The cottage is playing tricks on me, she writes. It has to be. Yesterday, I found my hairbrush in the kitchen, of all places. I haven’t been in the kitchen in days. And my perfume—Calum says he doesn’t smell it, but I swear it lingers everywhere, like a ghost of myself haunting this place.

The wind rattles the windows, pulling me back to the present. The room feels colder now, the journal heavier in my hands.

The entries take a sharp turn in the weeks leading up to her death. The playfulness that defined her words is gone, replaced by a rawness that stings.

Jonathan kissed me today. He didn’t ask, didn’t wait. He just did it. Calum was in the studio, lost in one of his frenzies. I wanted to slap Jonathan, to scream, but I didn’t. I kissed him back.

I stop breathing. My hands shake, but I force myself to keep reading.

It was wrong. I know it was wrong. But for one moment, I wasn’t weighed down by everything. By the expectations. The plans. The suffocating love that Calum pours over me like a flood. Jonathan didn’t ask me to be anything but Annabel. Just Annabel. God, what’s wrong with me?

My heart is a stone, sinking deeper into cold, dark waters. The journal feels like a living thing now, its pages crackling with the weight of her secrets. I should stop, but I can’t. I turn the page, the next entry dated the day before her death.

Something is wrong. I don’t know what, but I feel it.

Calum hasn’t been himself. He’s distant but watching me, always watching.

Jonathan keeps calling, but I can’t bring myself to answer.

They’re pulling me apart, both of them. And the cottage—it’s worse at night.

The waves are louder. The shadows move when I’m not looking.

Last night, I thought I saw myself standing at the edge of the cliffs.

But it wasn’t me. It couldn’t have been. Could it?

The ink smudges at the end of the entry, as if she’d been interrupted. My hands are slick with sweat, the journal slipping in my grasp. I flip to the next page, expecting more, needing more.

But it’s blank.

The journal ends there, as abruptly as her life. I stare at the empty page, willing it to give me answers. It doesn’t.

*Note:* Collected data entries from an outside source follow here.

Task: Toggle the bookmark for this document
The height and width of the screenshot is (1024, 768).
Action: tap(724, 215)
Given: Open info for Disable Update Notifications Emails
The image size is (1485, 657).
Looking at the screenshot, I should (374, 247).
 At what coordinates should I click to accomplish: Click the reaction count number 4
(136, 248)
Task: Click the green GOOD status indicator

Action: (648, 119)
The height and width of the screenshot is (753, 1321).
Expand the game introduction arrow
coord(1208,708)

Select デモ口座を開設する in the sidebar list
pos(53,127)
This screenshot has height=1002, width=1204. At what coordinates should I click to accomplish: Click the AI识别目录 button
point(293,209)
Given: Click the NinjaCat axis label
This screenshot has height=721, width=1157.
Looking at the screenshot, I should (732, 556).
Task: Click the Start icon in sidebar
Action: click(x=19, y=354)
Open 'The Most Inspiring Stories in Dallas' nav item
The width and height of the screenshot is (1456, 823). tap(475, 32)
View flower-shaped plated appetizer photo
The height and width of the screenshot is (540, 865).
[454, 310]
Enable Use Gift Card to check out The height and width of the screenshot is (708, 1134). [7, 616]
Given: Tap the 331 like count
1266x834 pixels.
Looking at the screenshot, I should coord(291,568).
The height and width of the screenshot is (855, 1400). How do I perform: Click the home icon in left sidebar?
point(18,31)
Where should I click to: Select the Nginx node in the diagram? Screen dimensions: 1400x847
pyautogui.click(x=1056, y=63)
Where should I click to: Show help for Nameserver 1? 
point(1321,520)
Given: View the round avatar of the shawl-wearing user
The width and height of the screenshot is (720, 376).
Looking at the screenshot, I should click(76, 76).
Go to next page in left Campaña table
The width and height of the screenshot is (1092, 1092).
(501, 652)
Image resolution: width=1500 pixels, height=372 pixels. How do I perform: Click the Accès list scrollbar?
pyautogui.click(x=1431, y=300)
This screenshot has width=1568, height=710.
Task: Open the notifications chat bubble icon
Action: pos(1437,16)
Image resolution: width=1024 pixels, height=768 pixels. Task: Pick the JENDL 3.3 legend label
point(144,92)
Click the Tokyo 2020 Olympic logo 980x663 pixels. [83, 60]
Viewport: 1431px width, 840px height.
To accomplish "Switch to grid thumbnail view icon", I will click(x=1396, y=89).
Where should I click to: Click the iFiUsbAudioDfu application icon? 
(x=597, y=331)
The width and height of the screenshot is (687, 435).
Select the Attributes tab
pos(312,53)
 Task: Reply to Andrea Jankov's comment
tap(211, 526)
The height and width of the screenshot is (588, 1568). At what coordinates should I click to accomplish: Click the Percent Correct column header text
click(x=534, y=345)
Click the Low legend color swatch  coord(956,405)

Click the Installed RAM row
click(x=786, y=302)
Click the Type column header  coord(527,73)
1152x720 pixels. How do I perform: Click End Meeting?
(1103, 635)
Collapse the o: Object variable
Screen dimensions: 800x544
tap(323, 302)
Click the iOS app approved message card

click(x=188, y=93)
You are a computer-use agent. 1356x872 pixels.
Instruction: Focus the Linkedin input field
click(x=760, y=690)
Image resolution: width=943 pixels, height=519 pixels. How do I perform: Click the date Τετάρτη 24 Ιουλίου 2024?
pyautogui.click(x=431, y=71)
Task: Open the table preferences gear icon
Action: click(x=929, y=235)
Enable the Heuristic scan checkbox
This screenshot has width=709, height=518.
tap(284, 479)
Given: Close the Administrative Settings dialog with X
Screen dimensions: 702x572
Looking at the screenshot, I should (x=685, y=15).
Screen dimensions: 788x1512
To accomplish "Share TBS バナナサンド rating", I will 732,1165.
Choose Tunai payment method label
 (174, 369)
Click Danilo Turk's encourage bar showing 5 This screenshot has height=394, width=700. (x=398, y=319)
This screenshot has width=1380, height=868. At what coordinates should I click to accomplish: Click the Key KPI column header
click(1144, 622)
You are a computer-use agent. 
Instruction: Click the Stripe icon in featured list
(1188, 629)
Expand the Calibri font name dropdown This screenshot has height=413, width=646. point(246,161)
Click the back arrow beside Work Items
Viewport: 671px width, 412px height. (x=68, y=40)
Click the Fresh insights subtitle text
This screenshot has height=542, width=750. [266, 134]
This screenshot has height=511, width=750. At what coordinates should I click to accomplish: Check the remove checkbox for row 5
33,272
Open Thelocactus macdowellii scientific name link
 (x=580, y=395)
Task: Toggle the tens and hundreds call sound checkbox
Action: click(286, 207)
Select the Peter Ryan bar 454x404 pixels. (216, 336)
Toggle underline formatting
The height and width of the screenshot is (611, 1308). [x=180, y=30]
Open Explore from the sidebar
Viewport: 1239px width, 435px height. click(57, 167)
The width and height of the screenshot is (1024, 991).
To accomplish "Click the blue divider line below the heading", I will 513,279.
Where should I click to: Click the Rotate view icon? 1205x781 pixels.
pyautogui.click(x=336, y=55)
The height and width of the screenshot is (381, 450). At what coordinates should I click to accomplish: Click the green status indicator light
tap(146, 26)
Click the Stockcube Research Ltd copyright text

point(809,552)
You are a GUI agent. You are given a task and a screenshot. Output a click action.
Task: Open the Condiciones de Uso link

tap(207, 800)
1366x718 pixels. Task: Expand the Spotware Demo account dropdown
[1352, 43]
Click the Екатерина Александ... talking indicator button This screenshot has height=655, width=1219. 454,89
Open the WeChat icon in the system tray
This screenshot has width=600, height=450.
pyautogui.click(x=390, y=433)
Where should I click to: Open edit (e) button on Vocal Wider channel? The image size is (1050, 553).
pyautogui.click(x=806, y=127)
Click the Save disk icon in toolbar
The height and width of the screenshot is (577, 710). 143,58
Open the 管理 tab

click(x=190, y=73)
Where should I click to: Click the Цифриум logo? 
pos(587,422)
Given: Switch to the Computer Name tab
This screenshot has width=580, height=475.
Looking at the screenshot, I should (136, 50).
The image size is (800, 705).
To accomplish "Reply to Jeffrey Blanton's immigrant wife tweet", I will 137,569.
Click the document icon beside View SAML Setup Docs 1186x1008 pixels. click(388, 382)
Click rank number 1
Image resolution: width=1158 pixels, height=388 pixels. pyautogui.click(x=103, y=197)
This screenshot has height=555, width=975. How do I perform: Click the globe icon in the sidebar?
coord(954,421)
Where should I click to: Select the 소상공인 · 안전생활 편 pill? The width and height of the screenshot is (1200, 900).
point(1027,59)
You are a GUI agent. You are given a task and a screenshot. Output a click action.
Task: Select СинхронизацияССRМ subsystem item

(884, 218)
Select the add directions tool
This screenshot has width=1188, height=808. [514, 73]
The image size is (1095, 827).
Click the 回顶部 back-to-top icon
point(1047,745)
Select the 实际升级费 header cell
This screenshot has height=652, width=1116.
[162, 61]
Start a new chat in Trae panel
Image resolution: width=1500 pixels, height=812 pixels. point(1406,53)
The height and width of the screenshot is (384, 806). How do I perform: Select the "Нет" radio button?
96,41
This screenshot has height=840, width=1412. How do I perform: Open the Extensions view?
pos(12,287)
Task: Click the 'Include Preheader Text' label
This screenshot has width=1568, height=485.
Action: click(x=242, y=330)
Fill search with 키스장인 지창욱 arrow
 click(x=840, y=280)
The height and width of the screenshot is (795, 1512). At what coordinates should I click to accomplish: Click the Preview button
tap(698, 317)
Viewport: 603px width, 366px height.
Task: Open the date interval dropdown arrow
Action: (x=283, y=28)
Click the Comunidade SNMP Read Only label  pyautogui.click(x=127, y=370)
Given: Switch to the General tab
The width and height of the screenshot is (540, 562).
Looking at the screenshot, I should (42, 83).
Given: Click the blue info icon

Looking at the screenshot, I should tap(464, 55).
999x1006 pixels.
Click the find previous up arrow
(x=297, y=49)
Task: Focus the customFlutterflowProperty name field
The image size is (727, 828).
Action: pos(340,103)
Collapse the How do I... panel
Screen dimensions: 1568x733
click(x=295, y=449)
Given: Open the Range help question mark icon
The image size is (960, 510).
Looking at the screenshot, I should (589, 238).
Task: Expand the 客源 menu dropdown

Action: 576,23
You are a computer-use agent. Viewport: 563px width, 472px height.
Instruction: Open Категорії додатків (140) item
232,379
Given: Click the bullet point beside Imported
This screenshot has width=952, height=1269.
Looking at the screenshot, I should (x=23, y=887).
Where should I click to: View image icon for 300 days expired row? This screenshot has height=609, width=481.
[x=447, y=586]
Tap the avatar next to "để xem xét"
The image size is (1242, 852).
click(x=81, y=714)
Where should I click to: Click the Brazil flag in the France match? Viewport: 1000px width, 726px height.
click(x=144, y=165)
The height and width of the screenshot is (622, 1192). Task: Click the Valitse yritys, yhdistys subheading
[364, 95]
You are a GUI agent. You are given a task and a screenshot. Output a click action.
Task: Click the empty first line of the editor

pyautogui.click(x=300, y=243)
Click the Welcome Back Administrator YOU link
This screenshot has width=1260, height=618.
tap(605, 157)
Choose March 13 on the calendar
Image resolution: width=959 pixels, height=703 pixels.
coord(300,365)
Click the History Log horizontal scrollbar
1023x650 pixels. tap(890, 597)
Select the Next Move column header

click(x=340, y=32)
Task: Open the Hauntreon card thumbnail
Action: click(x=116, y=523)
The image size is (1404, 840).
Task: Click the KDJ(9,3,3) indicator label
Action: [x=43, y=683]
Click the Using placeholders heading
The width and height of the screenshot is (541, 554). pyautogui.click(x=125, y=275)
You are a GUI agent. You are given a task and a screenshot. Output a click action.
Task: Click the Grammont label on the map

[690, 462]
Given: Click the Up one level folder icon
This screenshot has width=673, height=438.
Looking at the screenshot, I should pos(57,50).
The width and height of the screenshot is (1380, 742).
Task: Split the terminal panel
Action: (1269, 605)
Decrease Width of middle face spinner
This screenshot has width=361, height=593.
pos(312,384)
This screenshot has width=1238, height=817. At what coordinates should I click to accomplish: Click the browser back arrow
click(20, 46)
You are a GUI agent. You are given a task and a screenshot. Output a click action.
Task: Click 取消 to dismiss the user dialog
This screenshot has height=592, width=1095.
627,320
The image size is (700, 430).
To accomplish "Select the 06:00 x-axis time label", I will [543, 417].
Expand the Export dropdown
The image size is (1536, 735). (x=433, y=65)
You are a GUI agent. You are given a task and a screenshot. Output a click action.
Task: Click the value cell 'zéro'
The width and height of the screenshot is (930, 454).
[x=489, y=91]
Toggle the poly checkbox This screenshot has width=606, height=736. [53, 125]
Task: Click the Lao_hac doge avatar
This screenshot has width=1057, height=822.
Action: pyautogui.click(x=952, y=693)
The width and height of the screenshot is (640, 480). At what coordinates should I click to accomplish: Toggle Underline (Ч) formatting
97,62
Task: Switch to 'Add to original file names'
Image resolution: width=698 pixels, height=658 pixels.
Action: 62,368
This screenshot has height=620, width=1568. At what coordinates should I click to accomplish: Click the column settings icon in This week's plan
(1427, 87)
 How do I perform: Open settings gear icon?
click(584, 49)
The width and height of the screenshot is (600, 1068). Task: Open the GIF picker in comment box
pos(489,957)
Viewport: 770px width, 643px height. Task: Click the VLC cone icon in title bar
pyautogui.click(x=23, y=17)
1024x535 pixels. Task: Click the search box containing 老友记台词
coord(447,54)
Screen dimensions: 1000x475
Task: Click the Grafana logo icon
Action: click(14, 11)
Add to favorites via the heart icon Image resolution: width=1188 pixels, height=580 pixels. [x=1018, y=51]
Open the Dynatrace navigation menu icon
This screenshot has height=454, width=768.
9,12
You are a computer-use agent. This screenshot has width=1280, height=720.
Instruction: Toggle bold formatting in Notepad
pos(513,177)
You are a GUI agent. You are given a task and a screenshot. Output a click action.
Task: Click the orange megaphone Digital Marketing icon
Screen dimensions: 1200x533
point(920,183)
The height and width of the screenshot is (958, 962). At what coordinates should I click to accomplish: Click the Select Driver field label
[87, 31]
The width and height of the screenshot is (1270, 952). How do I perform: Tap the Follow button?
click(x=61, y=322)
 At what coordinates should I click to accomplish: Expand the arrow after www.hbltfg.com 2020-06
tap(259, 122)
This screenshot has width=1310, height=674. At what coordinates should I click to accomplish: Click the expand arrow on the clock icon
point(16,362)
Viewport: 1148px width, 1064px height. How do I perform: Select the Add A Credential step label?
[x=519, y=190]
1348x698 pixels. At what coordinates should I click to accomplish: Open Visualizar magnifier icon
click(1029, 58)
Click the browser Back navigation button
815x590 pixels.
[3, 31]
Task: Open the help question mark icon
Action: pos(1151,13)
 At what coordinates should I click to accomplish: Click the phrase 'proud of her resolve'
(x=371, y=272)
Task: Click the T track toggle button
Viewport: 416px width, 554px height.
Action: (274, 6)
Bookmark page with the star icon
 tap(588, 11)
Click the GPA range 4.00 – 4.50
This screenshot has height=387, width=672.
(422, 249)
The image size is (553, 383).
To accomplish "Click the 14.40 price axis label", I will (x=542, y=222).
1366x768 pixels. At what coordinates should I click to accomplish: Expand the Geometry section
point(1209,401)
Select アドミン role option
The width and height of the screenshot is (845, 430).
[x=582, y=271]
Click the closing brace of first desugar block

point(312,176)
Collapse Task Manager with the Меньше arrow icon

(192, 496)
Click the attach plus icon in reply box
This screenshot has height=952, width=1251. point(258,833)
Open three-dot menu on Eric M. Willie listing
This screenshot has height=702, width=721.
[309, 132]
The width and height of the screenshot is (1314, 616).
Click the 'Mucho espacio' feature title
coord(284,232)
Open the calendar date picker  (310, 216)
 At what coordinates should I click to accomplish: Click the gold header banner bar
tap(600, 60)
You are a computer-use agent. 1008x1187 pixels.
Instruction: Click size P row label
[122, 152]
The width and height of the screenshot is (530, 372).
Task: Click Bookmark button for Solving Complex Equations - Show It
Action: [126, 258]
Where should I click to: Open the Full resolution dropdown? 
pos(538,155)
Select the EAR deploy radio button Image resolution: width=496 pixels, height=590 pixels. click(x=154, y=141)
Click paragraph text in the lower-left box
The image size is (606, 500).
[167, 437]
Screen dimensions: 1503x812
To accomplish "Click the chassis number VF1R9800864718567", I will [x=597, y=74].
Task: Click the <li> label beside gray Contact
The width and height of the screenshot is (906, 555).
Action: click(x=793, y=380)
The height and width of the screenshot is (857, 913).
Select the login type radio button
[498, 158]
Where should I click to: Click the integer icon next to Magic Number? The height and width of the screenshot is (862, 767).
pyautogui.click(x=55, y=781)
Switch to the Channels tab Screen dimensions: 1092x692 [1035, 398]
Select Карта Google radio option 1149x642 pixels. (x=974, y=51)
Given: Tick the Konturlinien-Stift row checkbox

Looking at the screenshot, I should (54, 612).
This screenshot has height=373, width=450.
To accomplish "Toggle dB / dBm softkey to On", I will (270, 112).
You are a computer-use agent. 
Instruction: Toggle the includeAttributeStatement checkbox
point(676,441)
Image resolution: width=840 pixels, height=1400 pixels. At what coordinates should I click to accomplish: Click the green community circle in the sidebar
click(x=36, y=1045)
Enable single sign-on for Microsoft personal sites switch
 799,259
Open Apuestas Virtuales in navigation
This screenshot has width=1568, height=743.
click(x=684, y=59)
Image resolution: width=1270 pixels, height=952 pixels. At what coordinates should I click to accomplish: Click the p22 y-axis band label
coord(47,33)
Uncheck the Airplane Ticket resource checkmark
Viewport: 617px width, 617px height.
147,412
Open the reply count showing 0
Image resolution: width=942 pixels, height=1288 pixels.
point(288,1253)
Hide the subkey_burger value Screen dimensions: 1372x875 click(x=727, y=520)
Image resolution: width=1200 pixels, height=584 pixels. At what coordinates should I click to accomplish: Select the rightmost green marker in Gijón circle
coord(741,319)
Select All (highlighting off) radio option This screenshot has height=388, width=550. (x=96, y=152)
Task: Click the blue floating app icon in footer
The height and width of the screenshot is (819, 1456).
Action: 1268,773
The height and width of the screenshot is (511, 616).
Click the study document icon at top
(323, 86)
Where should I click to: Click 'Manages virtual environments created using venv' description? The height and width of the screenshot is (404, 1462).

I stand, the chair scraping loudly against the floor. The storm outside roars, the wind howling like a wounded animal. I clutch the journal to my chest, my breath coming in ragged gasps.

Was her death an accident? Or something else?

The cottage seems to close in around me, its shadows lengthening, its silence deafening. The walls feel alive, pulsing with a presence I can’t name. I stagger to the window and press my forehead against the cold glass, the storm’s fury echoing my own.

The waves crash against the cliffs below, relentless, hungry. They swallowed her once. Did they call to her? Did they lure her to the edge, whisper promises she couldn’t resist?

I turn away, the journal still in my hands. Her words are etched into my mind, seared into my soul. She was afraid. Of the cottage. Of us. Of something more.

I sit back down at the desk, my fingers tracing the frayed edges of the journal. The storm rages on, but inside, it’s her voice that fills the room, soft and trembling.

“Something is wrong. I don’t know what, but I feel it.”

So do I.

And I’ll find out what it was. Even if it kills me.